I moti del 1820 e del 1821 scoppiarono in alcuni Stati caratterizzati dalla presenza di regimi assolutisti. A dare il via alle insurrezioni fu la Spagna e in seguito l’esempio fu seguito anche in altri paesi, tra cui l’Italia, che vide protagonista del malcontento il Regno delle Due Sicilie. Ma anche il Nord escogitava un modo per liberare il territorio dalla presenza straniera e, infatti, in Piemonte, borghesi e liberali erano pronti a lanciare una campagna militare guidata da Vittorio Emanuele I di Savoia, re del Regno di Sardegna, che avrebbe dovuto concedere la costituzione.
Le speranze dei carbonari ebbero vita breve dato che il re operò nella direzione opposta e tenne sotto stretto controllo i territori del regno da lui governato. A quel punto restava solo una persona alla quale appellarsi: Carlo Alberto di Savoia. Il principe incontrò più volte Santorre di Santa Rosa, uno dei patrioti e rivoluzionari di maggiore spicco del tempo, e con lui stabilì quando e come sarebbero partiti i moti piemontesi. I rivoluzionari, nell’incontro del 6 marzo 1821, percepirono qualche dubbio, ma Carlo Alberto confermò il proprio appoggio e questo diede il via libera all’operazione: il 10 marzo ad Alessandria sarebbero scoppiati i moti piemontesi.

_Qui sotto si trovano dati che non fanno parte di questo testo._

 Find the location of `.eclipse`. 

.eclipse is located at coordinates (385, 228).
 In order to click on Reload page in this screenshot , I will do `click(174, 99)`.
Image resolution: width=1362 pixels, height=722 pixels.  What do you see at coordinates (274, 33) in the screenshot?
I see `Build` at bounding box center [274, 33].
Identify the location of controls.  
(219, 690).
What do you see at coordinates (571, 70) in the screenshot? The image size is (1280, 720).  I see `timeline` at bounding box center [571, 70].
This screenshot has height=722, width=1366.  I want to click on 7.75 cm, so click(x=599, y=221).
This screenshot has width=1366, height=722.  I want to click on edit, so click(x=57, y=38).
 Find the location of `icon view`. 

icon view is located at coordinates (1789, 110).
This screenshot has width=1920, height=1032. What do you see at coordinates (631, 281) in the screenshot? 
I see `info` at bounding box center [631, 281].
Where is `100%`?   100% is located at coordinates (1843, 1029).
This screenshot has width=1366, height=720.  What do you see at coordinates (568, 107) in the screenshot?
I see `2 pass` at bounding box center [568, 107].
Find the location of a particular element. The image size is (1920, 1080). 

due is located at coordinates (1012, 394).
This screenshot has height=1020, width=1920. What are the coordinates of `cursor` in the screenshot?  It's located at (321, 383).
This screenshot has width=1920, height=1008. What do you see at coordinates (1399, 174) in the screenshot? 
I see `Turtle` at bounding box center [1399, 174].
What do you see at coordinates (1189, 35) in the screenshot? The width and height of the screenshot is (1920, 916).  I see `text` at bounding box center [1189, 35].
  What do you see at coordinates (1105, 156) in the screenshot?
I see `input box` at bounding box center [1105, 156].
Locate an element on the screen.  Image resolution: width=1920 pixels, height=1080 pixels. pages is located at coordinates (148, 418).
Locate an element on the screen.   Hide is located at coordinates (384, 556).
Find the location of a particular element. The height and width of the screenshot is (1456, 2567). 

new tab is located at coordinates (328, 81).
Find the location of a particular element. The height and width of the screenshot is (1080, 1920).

Fu proprio in quell’occasione che che venne issato il tricolore per la prima volta e ad Alessandria seguirono altre città, tra cui il capoluogo, Torino. Il re abdicò in favore di Carlo Felice e data la sua assenza fu Carlo Alberto a sostituirlo. Lui concesse l’amnistia agli insorti e la costituzione, ma il trionfo – che contagiò anche Manzoni, il quale scrisse l’ode “Marzo 1821 ” – durò poco dato che Carlo Felice lo allontanò da Torino e gli insorti si ritrovarono con un pugno di mosche in mano. I sogni di gloria si infransero nel giro di pochi mesi e per il trionfo definitivo fu necessario aspettare ancora diversi decadi.